The problem - Begin at the line containing "Given: Click the dash" and reproduce every line through the end of the entries below. Nothing else should appear.

Stored data -
------------------------------

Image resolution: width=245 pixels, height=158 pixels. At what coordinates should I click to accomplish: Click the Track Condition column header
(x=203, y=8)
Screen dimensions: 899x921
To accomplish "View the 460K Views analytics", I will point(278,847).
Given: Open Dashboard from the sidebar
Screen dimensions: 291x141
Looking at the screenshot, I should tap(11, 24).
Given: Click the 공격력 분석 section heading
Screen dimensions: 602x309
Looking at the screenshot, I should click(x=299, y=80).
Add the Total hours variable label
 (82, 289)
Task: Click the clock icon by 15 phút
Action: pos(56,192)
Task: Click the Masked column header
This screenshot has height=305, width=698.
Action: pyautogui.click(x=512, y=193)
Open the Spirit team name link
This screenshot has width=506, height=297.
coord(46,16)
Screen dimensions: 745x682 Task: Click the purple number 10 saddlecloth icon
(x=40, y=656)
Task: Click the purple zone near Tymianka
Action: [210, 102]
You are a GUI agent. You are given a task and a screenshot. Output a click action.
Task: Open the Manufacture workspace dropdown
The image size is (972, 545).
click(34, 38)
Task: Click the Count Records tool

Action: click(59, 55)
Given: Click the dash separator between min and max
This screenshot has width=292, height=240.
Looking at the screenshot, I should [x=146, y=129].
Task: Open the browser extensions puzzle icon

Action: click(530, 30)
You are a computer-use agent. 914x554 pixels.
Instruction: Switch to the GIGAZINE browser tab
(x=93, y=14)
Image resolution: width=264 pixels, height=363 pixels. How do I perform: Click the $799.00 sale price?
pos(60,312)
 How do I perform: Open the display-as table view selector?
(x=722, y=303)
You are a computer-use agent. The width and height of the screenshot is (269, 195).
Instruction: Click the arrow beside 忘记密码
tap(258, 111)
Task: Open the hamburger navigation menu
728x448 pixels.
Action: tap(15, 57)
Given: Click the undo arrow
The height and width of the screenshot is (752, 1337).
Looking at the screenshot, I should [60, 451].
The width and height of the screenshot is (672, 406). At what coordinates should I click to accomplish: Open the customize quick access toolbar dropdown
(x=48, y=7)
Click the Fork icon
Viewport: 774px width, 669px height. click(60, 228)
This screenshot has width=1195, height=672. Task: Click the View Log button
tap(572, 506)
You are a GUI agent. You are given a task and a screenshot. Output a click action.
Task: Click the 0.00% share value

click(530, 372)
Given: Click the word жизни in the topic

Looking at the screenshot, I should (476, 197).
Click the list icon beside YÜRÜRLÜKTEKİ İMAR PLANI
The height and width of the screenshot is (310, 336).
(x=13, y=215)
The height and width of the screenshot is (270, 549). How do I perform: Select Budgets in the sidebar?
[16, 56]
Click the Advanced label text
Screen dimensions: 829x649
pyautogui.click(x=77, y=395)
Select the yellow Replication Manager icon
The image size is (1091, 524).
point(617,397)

------------------------------

Answer -
Given: Click the dash separator between min and max
This screenshot has width=292, height=240.
Looking at the screenshot, I should [x=146, y=129].
Task: Open the browser extensions puzzle icon

Action: click(530, 30)
You are a computer-use agent. 914x554 pixels.
Instruction: Switch to the GIGAZINE browser tab
(x=93, y=14)
Image resolution: width=264 pixels, height=363 pixels. How do I perform: Click the $799.00 sale price?
pos(60,312)
 How do I perform: Open the display-as table view selector?
(x=722, y=303)
You are a computer-use agent. The width and height of the screenshot is (269, 195).
Instruction: Click the arrow beside 忘记密码
tap(258, 111)
Task: Open the hamburger navigation menu
728x448 pixels.
Action: tap(15, 57)
Given: Click the undo arrow
The height and width of the screenshot is (752, 1337).
Looking at the screenshot, I should [60, 451].
The width and height of the screenshot is (672, 406). At what coordinates should I click to accomplish: Open the customize quick access toolbar dropdown
(x=48, y=7)
Click the Fork icon
Viewport: 774px width, 669px height. click(60, 228)
This screenshot has width=1195, height=672. Task: Click the View Log button
tap(572, 506)
You are a GUI agent. You are given a task and a screenshot. Output a click action.
Task: Click the 0.00% share value

click(530, 372)
Given: Click the word жизни in the topic

Looking at the screenshot, I should (476, 197).
Click the list icon beside YÜRÜRLÜKTEKİ İMAR PLANI
The height and width of the screenshot is (310, 336).
(x=13, y=215)
The height and width of the screenshot is (270, 549). How do I perform: Select Budgets in the sidebar?
[16, 56]
Click the Advanced label text
Screen dimensions: 829x649
pyautogui.click(x=77, y=395)
Select the yellow Replication Manager icon
The image size is (1091, 524).
point(617,397)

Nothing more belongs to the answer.